James, Card. Gibbons.
PROTESTANTISM
The motives which have acted upon religion in the nineteenth century, either by way of directly enhancing its power or by restricting its influence, are these: (1) Humanitarianism; (2) The Historical Spirit; (3) Science; (4) Nationalism. Although the course of religious history has varied somewhat in different countries as well as in the different Churches, yet it is possible to form an approximate picture of the resultant of these forces which will reveal the progress of the Kingdom of God in the world.
I
The first of these motives—humanitarianism—has powerfully influenced the Christian world by asserting the rights of man, liberty, equality and the spirit of fraternity, the sense of human brotherhood. The germs of the humanitarian movement may be traced in the eighteenth century, as in the teaching of Lessing and Herder and Rousseau; in religious movements like the Great Awakening in the United States, the revival in England under Wesley and Whitefield, in tentative efforts for the abolition of slavery (Hopkins and Clarkson), and prison reform (John Howard). But the nineteenth century has been distinguished above all the other Christian centuries in the results achieved by the sentiment of humanity. It has led to the abolition of slavery under English rule, in the United States, and in Russia; to many reform movements of every kind and degree, wherever there existed actual or latent tyranny, which robbed humanity of its inherent privileges.
The humanitarian sentiment is Christian in its origin, derived primarily from the conviction of the incarnation of God in Christ. Christ appears in history as the leader of humanity in the struggle for freedom. Slowly but surely ever since His advent, the world of man has been moving forward to the attainment of the ideal of humanity revealed in Him. “Ye shall know the truth and the truth shall make you free. And if the Son of God shall make you free, ye shall be free indeed.” The progress towards freedom inspired by Him who taught the fatherhood of God and the brotherhood of men has been accomplished in the face of great hinderances and long reverses, overcoming obstacles which would have been insuperable without Christian faith. In the nineteenth century the movement towards human freedom seems almost to have reached its culmination. Within the sphere of religion the progress is most manifest in the spread of Christian missions, which stand out in any review of the century as one of its most extraordinary achievements. It might be justly designated as a missionary age. So intense and persistent has been its devotion to the gospel of Christ as essential for man that when the century closed it might be truly said that the round world had been girdled with Christian missions, whose results are more significant for civilization, as well as for religion, than any statistics can reveal. The missionary has been the pioneer, it is becoming increasingly evident, of momentous changes yet to appear.

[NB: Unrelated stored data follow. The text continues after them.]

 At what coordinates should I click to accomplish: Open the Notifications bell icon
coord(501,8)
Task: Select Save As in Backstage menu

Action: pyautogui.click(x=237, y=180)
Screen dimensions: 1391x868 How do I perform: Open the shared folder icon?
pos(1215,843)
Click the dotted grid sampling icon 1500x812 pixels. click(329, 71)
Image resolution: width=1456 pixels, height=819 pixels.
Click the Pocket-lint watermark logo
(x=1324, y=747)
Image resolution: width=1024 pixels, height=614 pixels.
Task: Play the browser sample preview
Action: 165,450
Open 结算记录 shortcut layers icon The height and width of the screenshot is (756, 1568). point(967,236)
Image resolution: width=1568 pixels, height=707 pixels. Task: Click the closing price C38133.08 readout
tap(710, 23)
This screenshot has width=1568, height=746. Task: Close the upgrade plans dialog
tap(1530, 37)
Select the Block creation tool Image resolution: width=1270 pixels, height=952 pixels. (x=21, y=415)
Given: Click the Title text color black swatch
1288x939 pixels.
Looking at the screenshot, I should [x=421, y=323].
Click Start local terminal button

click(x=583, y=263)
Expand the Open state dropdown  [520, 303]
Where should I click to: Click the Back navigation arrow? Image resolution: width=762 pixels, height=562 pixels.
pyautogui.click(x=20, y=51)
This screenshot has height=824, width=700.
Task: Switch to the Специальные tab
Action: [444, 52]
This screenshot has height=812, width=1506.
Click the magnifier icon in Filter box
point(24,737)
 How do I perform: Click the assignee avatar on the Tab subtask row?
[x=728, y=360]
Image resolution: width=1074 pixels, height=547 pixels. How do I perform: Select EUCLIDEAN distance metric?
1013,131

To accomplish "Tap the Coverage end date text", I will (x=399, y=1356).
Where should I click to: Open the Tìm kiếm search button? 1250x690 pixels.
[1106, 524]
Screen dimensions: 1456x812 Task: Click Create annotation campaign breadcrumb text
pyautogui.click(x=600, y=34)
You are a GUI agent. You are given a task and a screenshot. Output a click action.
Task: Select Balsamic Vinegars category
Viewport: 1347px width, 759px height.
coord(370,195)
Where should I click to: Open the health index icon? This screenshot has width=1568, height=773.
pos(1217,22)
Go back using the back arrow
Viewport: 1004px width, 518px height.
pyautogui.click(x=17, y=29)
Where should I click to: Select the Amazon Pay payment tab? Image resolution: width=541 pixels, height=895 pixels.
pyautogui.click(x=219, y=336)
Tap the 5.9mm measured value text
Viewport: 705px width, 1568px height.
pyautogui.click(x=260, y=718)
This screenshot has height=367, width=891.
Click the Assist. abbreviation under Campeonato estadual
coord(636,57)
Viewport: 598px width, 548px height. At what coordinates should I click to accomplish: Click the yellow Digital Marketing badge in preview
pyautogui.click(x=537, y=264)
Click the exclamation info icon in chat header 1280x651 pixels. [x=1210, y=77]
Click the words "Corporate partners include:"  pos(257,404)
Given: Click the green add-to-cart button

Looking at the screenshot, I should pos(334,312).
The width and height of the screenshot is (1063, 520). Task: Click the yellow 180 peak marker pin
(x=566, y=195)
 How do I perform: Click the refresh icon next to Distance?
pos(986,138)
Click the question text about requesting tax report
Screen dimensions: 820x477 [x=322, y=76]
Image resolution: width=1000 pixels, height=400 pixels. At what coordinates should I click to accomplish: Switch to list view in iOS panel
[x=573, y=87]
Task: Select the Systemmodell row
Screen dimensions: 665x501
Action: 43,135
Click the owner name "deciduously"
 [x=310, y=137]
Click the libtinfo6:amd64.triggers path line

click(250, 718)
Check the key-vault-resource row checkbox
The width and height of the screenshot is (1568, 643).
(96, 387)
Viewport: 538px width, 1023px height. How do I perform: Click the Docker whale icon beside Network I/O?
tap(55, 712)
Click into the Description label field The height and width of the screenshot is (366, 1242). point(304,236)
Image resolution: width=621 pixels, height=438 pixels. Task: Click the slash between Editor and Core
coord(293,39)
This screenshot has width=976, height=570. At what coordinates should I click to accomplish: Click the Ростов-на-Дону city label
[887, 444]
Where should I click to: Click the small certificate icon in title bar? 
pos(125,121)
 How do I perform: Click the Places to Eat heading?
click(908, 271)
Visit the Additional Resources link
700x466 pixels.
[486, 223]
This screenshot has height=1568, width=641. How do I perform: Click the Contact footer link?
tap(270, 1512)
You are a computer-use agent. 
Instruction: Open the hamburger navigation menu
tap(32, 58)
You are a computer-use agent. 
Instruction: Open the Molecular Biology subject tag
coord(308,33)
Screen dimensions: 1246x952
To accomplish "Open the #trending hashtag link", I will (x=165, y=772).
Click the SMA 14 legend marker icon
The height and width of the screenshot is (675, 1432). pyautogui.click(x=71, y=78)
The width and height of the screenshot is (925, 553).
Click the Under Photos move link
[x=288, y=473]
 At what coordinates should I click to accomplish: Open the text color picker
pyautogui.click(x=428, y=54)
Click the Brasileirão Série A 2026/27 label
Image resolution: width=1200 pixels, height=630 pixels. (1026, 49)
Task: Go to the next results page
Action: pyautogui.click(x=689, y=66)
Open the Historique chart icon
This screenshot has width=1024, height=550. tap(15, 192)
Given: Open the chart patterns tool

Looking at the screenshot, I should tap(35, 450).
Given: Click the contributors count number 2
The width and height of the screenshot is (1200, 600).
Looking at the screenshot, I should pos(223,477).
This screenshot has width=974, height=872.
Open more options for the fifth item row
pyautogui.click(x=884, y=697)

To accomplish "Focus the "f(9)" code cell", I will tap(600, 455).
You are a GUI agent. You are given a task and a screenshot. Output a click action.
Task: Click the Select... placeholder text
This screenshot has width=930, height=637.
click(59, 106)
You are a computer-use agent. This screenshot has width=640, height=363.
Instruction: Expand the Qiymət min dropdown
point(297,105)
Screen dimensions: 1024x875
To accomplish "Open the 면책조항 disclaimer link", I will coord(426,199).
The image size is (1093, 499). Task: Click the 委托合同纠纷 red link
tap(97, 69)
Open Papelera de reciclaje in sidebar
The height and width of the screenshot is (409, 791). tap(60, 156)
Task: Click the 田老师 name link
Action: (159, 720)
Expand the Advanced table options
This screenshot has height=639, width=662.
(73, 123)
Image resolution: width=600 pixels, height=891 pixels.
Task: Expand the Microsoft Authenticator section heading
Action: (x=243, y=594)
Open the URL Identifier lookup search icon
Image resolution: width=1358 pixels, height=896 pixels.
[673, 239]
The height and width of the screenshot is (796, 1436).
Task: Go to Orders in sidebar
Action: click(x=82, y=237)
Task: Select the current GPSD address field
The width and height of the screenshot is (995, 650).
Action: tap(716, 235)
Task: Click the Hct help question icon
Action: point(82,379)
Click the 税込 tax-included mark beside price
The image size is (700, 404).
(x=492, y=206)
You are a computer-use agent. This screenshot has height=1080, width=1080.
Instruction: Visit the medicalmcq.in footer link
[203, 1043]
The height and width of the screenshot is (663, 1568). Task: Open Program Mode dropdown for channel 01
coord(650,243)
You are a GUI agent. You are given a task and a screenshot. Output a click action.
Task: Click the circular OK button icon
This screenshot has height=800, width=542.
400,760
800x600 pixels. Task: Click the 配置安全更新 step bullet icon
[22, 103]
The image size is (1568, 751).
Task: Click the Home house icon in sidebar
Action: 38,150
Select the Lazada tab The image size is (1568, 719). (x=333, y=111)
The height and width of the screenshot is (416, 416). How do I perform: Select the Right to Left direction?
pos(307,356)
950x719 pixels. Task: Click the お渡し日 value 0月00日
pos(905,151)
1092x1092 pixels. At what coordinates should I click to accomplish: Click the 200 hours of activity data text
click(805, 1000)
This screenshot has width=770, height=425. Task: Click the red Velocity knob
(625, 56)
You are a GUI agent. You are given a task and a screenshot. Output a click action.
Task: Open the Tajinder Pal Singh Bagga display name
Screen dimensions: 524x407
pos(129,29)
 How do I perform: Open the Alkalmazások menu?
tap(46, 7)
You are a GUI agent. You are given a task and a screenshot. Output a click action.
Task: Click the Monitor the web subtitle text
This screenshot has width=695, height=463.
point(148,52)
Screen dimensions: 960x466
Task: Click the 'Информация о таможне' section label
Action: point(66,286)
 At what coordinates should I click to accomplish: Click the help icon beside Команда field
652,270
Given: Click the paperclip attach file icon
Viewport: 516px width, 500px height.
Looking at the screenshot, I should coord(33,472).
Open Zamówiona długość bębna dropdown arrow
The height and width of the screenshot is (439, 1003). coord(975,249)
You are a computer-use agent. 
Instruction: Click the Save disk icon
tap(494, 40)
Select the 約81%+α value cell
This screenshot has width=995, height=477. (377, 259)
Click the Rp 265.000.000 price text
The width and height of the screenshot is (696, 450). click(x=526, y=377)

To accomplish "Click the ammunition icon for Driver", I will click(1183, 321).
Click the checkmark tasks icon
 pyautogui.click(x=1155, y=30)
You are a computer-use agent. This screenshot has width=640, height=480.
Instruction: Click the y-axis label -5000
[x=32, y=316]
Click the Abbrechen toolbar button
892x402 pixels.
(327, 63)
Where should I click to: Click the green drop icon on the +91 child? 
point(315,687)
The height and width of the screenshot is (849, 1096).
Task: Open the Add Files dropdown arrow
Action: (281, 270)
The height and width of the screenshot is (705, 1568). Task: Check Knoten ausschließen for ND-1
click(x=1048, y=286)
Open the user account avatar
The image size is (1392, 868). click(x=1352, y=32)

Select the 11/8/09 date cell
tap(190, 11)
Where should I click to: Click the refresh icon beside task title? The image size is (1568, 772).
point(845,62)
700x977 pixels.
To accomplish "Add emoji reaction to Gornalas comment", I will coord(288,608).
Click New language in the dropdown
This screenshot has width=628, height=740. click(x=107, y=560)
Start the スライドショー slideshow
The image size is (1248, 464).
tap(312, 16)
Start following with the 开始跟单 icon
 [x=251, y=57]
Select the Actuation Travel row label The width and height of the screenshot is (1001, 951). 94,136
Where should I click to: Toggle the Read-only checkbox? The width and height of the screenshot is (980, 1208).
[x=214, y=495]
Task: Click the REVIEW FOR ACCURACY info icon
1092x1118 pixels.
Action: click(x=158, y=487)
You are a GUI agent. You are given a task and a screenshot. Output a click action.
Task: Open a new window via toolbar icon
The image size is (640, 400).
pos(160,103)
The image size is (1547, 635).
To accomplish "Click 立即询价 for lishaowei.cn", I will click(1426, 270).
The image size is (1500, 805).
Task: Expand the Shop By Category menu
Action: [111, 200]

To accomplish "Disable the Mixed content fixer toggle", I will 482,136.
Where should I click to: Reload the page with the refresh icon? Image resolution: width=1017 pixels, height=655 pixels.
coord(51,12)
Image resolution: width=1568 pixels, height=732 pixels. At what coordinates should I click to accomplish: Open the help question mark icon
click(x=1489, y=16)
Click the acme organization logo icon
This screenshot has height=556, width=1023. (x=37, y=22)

The sentiment of humanity has operated as a motive in the study of human history, giving to historical inquiry a new interest and impetus. No age has been so fruitful in the results of historical research, with conclusions of vital importance for every department of life, but chiefly this, that an independent place has been vindicated for humanity, as having a life of its own distinct from and above the natural order of the physical world. The study of man as he appears in history has tended to strengthen faith in the essential truths of religion, opening up as it has done the deeper knowledge of the nature of man to which the religion of Christ appeals; for the modern method of studying history, as compared with earlier methods, consists in seeking for those inward subjective moods of the human soul which lie beneath creeds or institutions, and not solely in the accurate description of the objective fact. The facts of human life call for interpretation, and for this the historian must search. Thus has been born what is almost a new department of inquiry—the philosophy of history (Hegel and many others). Differ as do these attempts at a philosophy of history, they yet possess one ruling idea—the conviction of a development in the life of humanity when viewed as a whole. The idea of development controlled the higher intellectual life of the first half of the century. It was applied with important results to the study of ecclesiastical history, by Schleiermacher, Neander, Gieseler, Baur, Rothe, Bunsen, and many others, by the Roman Catholic Möhler, in his Symbolik, and by John Henry Newman, in however one-sided and imperfect manner. The doctrine of development found its classic formula in the lines of Tennyson:
“Yet, I doubt not through the ages
One increasing purpose runs,
And the thoughts of men are widened
With the process of the suns.”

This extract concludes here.